◆ REQUIREMENT ◆
Copy the items below word for word, from the first line through the line that contains "Action: 1008,271".

◆ DATA TO USE ◆
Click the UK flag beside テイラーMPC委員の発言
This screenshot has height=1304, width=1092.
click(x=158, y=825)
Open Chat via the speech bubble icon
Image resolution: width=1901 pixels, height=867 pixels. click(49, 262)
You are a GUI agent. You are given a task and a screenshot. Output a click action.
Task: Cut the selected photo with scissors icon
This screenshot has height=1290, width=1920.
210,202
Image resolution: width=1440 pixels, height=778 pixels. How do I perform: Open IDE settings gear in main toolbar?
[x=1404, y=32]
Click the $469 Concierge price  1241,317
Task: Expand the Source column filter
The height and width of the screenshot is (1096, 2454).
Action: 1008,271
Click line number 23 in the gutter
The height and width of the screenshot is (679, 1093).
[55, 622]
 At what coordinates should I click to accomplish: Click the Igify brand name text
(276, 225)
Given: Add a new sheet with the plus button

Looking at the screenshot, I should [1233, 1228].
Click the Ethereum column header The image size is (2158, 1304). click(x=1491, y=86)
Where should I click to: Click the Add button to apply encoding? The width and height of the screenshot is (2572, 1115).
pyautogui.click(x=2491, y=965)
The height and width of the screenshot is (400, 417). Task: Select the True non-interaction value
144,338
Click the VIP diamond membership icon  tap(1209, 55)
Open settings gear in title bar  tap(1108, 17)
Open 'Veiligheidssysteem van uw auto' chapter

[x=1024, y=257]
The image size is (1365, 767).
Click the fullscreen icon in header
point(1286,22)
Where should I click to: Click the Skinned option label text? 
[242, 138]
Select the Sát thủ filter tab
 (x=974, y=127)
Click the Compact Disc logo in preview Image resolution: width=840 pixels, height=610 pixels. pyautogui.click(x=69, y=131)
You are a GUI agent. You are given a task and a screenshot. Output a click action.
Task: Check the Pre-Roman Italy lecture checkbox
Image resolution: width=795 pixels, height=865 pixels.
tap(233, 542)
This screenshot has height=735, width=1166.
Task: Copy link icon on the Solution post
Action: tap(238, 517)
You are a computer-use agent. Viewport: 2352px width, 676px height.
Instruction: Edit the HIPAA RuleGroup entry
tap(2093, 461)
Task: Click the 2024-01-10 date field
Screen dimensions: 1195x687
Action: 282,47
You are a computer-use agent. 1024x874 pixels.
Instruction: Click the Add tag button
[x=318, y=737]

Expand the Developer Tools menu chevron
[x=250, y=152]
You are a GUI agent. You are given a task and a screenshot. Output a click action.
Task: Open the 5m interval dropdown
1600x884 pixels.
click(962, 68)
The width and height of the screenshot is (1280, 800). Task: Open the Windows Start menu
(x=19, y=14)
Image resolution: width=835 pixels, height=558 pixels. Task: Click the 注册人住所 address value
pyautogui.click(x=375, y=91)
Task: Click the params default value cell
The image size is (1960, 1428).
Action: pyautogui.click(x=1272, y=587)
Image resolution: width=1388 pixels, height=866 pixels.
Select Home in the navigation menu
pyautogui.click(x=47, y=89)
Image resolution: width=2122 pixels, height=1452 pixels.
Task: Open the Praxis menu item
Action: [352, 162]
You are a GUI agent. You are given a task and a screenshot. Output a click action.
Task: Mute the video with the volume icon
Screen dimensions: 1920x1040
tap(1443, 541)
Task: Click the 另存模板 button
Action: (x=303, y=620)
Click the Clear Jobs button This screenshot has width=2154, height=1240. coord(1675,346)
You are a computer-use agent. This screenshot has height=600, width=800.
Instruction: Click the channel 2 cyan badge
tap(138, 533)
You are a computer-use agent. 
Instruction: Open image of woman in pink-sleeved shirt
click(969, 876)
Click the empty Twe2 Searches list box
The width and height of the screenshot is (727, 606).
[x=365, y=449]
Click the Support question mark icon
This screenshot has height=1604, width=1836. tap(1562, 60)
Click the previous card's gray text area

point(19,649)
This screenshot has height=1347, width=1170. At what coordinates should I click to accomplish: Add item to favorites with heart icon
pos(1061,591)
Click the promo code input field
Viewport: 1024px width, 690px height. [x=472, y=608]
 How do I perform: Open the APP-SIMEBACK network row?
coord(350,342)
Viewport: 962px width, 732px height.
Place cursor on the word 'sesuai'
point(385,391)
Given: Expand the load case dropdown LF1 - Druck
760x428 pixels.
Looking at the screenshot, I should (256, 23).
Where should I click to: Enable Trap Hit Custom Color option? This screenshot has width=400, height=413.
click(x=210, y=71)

◆ WRITTEN SOLUTION ◆
Click the UK flag beside テイラーMPC委員の発言
This screenshot has height=1304, width=1092.
click(x=158, y=825)
Open Chat via the speech bubble icon
Image resolution: width=1901 pixels, height=867 pixels. click(49, 262)
You are a GUI agent. You are given a task and a screenshot. Output a click action.
Task: Cut the selected photo with scissors icon
This screenshot has height=1290, width=1920.
210,202
Image resolution: width=1440 pixels, height=778 pixels. How do I perform: Open IDE settings gear in main toolbar?
[x=1404, y=32]
Click the $469 Concierge price  1241,317
Task: Expand the Source column filter
The height and width of the screenshot is (1096, 2454).
Action: 1008,271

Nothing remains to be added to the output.